HeLoFusion: An Efficient and Scalable Encoder for Modeling Heterogeneous and Multi-Scale Interactions in Trajectory Prediction
Bingqing Wei, Lianmin Chen, Zhongyu Xia, Yongtao Wang
TL;DR
HeLoFusion introduces a locality-focused encoder that builds multi-scale local graphs around each agent to capture pairwise and group-wise interactions while explicitly handling agent heterogeneity through aggregation-decomposition message passing and type-specific projections. The three-stage architecture encodes motion, models localized heterogeneous interactions, and fuses context with map information to produce robust agent embeddings. On the Waymo Open Motion Dataset, it achieves state-of-the-art Soft mAP, mAP, and displacement metrics among comparable single-model, LIDAR-free methods, while demonstrating better memory efficiency than global-context approaches. This locality-based approach offers a scalable, efficient path forward for accurate autonomous driving motion forecasting. The work highlights that prioritizing nearby, type-aware interactions can yield substantial gains without prohibitive computational costs.
Abstract
Multi-agent trajectory prediction in autonomous driving requires a comprehensive understanding of complex social dynamics. Existing methods, however, often struggle to capture the full richness of these dynamics, particularly the co-existence of multi-scale interactions and the diverse behaviors of heterogeneous agents. To address these challenges, this paper introduces HeLoFusion, an efficient and scalable encoder for modeling heterogeneous and multi-scale agent interactions.
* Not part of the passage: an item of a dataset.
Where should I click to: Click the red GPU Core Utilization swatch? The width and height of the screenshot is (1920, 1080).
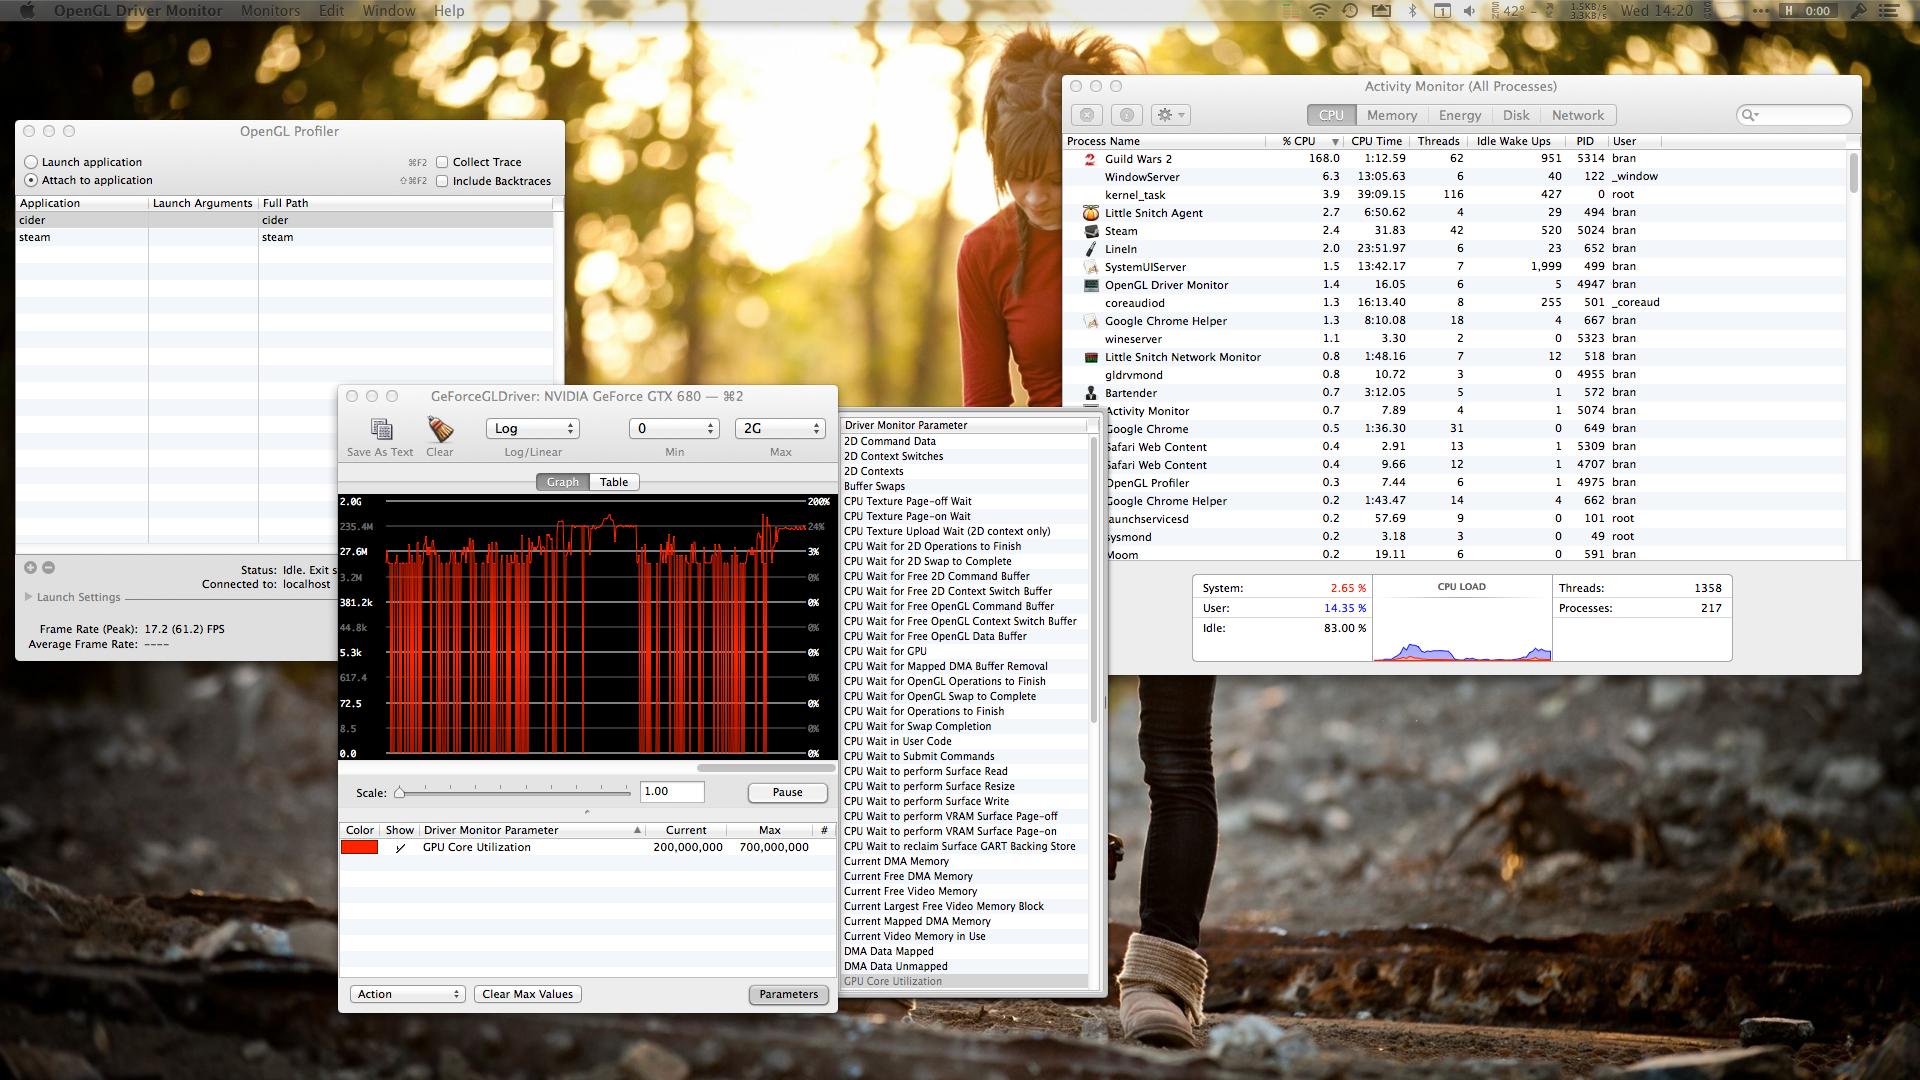click(359, 847)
Instead of relying on global context, HeLoFusion constructs local, multi-scale graphs centered on each agent, allowing it to effectively model both direct pairwise dependencies and complex group-wise interactions (\textit{e.g.}, platooning vehicles or pedestrian crowds). Furthermore, HeLoFusion tackles the critical challenge of agent heterogeneity through an aggregation-decomposition message-passing scheme and type-specific feature networks, enabling it to learn nuanced, type-dependent interaction patterns. This locality-focused approach enables a principled representation of multi-level social context, yielding powerful and expressive agent embeddings. On the challenging Waymo Open Motion Dataset, HeLoFusion achieves state-of-the-art performance, setting new benchmarks for key metrics including Soft mAP and minADE. Our work demonstrates that a locality-grounded architecture, which explicitly models multi-scale and heterogeneous interactions, is a highly effective strategy for advancing motion forecasting.